Rewrite the listing below, replacing "sensor row" with "sensor entry" and leaving everything else unchanged.

RECORDS SUPPLIED:
+ + + + +

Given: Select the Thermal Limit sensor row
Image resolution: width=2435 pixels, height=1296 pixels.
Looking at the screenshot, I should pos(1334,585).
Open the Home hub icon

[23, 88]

+ + + + +

IN RESPONSE:
Given: Select the Thermal Limit sensor entry
Image resolution: width=2435 pixels, height=1296 pixels.
Looking at the screenshot, I should pos(1334,585).
Open the Home hub icon

[23, 88]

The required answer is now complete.